**Work to complete:**
Take the material below and reproduce, word for word, only the lines from the line with "Open the JUICE 2025 event dropdown" through the line with "Given: Open the hamburger navigator menu icon".

···

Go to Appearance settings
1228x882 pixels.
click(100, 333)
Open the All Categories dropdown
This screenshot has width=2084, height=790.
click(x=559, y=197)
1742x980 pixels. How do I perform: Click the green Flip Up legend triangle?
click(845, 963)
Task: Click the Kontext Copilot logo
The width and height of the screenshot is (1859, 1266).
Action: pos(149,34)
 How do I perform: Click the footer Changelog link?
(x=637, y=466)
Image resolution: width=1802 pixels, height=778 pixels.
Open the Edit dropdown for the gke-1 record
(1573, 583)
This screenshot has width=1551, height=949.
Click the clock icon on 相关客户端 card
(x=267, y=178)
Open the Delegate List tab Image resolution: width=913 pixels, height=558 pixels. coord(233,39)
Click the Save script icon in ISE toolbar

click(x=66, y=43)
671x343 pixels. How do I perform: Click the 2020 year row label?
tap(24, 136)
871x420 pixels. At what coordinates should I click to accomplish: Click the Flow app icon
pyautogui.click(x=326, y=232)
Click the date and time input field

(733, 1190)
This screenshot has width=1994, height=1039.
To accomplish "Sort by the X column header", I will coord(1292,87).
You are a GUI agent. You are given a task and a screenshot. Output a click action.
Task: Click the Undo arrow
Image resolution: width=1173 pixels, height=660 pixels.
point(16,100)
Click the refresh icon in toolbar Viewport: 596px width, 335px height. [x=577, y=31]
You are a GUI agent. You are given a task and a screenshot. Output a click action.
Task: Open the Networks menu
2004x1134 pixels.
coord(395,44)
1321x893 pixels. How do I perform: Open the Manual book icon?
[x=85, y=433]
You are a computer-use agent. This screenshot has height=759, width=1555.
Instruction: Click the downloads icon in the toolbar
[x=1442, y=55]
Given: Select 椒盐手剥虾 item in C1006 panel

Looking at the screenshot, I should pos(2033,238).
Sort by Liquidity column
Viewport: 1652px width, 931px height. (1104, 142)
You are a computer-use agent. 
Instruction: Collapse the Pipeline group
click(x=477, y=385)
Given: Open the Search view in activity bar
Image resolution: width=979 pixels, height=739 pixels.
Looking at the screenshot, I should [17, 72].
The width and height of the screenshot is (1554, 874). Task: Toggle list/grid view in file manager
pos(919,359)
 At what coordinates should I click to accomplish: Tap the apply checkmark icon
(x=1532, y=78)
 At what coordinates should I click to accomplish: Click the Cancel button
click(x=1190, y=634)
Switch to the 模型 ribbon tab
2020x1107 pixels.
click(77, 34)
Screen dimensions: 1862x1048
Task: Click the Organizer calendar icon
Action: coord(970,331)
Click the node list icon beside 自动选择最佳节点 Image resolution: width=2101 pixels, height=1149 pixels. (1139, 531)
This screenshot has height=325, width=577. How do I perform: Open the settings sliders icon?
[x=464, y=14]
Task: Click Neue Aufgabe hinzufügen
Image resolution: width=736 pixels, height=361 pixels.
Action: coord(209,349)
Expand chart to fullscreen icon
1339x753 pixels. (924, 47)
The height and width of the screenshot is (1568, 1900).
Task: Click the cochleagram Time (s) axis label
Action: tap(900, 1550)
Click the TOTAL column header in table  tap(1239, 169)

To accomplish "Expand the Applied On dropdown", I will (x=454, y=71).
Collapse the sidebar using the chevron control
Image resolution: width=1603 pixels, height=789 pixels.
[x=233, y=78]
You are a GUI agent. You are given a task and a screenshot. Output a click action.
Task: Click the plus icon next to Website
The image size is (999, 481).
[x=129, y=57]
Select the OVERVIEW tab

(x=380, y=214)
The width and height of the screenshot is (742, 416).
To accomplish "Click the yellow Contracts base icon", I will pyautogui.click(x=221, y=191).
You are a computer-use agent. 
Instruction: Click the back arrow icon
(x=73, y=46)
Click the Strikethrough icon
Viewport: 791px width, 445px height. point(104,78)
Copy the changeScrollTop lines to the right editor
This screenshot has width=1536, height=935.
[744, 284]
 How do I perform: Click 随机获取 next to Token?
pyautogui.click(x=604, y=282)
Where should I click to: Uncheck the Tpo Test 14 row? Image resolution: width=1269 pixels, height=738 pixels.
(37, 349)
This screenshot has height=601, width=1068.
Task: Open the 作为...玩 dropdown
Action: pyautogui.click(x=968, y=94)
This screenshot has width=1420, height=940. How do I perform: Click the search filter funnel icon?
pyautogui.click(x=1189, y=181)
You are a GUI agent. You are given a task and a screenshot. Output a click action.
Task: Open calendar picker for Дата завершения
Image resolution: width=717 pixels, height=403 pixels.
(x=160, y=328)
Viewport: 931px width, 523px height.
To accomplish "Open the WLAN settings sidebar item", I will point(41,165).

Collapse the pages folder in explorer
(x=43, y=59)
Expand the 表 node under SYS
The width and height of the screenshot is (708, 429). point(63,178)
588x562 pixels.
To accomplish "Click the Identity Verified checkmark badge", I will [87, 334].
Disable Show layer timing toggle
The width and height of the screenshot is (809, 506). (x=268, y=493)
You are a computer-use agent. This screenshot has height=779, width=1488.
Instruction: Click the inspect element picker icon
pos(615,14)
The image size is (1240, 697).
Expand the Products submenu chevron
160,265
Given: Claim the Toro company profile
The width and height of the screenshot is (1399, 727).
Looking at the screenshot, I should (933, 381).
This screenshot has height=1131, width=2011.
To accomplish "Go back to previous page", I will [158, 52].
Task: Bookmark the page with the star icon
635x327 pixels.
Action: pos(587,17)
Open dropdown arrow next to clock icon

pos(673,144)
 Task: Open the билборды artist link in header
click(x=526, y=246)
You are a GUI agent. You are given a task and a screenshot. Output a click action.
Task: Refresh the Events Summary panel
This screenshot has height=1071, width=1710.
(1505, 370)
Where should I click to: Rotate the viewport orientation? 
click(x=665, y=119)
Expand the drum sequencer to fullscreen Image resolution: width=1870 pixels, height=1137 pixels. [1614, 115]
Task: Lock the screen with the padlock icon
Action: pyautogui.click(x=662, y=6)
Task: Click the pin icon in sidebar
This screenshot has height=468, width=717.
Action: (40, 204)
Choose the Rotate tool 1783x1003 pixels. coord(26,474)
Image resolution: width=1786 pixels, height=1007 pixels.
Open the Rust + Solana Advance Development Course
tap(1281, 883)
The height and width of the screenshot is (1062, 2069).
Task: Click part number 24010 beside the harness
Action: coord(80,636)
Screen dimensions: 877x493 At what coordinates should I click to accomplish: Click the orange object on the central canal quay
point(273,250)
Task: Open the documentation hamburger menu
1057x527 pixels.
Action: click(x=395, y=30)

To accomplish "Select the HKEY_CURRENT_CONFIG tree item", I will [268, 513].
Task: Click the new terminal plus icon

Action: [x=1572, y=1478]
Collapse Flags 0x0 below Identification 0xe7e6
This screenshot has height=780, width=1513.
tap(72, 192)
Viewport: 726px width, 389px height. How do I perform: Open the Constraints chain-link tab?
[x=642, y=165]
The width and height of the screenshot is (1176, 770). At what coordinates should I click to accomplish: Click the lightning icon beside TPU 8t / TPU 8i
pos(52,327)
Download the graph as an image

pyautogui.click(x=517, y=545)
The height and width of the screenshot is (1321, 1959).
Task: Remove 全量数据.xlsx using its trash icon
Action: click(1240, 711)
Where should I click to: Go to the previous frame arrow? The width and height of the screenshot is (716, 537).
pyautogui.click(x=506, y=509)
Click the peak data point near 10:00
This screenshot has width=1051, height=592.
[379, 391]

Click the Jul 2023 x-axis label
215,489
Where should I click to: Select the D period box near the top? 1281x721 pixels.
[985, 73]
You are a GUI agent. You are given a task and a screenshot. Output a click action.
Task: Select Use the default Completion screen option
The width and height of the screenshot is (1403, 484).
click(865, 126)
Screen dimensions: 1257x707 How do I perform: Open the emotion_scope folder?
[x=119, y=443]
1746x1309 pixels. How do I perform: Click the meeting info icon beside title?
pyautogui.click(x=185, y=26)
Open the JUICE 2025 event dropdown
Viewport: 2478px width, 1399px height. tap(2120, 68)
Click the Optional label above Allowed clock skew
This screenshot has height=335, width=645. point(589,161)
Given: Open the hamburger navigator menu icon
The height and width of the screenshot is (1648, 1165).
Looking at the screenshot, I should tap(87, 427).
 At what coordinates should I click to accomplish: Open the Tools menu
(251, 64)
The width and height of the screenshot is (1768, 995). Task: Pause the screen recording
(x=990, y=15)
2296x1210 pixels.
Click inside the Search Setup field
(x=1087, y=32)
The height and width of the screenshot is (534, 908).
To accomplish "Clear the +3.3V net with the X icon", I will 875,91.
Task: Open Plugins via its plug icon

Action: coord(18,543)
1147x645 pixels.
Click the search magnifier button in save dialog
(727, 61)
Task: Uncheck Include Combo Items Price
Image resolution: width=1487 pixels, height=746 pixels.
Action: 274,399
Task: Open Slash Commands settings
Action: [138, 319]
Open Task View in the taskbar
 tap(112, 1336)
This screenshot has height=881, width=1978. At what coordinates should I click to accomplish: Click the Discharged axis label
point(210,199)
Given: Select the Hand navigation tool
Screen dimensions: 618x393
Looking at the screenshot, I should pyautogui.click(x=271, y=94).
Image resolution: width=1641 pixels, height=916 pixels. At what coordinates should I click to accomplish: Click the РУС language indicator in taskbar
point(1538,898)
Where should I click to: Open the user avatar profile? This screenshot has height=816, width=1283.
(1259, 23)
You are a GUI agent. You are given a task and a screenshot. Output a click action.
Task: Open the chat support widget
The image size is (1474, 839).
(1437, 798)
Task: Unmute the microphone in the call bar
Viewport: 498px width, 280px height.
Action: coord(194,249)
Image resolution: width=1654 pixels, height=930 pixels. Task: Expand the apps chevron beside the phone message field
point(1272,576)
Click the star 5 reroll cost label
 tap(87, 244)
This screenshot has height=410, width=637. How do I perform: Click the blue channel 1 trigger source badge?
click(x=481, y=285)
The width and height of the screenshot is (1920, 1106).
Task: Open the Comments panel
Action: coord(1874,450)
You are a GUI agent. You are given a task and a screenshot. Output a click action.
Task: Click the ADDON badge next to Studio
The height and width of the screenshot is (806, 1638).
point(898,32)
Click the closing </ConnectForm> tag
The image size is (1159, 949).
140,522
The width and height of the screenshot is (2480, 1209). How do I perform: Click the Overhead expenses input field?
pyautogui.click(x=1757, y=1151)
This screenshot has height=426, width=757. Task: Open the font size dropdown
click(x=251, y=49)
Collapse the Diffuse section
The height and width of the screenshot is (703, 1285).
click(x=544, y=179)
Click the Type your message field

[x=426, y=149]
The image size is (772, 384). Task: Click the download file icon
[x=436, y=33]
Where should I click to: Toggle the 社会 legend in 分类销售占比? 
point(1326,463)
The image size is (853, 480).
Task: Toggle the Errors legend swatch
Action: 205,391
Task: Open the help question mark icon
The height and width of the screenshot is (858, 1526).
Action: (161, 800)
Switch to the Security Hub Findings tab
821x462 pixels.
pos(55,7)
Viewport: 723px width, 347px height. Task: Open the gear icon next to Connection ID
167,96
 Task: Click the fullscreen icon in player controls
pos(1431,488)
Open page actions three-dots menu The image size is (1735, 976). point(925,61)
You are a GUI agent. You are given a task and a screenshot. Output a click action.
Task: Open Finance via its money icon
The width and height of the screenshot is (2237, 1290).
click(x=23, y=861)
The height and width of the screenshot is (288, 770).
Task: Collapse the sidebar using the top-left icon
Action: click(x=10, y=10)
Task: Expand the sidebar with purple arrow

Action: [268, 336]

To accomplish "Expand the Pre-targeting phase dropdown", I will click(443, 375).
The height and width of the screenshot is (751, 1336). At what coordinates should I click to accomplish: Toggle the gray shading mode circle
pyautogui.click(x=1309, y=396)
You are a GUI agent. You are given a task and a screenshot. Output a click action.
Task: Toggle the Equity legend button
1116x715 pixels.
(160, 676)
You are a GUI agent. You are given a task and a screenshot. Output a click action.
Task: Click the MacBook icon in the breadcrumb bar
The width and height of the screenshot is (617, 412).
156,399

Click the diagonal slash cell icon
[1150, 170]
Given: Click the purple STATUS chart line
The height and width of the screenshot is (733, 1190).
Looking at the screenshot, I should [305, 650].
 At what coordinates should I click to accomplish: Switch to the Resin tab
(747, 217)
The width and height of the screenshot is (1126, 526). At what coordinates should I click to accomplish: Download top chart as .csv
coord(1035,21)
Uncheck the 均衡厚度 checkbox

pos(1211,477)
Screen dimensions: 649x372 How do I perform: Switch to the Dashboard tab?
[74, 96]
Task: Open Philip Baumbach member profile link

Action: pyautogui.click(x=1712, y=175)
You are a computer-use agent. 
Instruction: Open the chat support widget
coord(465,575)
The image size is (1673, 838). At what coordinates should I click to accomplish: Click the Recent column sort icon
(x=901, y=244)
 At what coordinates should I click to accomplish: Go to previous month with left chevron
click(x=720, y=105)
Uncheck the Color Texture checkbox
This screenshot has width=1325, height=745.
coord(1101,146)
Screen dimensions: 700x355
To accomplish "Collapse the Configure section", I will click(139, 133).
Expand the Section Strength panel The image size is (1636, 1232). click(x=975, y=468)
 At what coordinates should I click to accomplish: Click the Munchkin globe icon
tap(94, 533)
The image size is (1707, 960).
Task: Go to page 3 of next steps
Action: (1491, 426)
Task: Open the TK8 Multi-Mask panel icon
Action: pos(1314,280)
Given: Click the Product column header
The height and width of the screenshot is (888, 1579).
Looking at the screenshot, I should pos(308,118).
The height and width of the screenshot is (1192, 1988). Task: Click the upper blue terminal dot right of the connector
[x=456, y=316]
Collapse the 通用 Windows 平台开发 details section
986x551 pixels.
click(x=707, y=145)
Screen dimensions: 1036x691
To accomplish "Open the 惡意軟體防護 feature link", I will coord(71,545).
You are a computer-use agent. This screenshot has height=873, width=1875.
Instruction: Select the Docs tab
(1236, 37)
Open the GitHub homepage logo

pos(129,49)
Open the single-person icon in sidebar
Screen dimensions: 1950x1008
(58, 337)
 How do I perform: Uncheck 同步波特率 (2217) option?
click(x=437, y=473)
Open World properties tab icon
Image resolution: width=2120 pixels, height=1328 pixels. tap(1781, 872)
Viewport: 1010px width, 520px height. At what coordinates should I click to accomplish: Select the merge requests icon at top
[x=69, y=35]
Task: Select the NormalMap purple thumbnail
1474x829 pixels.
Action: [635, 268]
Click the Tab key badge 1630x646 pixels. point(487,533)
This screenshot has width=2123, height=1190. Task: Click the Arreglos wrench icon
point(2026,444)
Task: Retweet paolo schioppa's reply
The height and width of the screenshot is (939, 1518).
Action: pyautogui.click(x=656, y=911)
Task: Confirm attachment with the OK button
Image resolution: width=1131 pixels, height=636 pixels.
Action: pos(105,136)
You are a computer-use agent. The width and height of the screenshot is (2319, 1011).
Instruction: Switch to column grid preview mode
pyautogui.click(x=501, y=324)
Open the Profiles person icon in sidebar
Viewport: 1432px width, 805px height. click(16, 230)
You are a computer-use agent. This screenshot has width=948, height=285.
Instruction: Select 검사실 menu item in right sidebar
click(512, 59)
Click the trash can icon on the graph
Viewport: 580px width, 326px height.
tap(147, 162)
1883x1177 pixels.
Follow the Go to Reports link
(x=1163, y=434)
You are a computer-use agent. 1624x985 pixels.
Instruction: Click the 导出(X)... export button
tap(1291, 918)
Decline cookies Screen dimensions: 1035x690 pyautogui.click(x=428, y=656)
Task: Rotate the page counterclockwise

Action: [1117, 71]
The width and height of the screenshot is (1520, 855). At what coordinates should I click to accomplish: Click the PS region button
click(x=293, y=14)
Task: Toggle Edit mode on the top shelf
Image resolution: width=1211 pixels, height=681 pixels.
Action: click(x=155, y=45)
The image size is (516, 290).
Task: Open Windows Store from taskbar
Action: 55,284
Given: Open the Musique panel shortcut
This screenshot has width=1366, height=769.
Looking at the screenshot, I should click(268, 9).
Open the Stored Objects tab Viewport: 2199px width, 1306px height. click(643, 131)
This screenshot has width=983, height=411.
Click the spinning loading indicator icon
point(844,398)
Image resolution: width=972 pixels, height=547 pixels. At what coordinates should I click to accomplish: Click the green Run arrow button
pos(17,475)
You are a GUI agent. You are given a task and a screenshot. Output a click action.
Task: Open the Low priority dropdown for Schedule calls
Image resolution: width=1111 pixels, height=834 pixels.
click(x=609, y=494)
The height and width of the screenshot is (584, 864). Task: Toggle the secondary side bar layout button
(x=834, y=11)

···

**Result of this exercise:**
Open the JUICE 2025 event dropdown
Viewport: 2478px width, 1399px height. tap(2120, 68)
Click the Optional label above Allowed clock skew
This screenshot has height=335, width=645. point(589,161)
Given: Open the hamburger navigator menu icon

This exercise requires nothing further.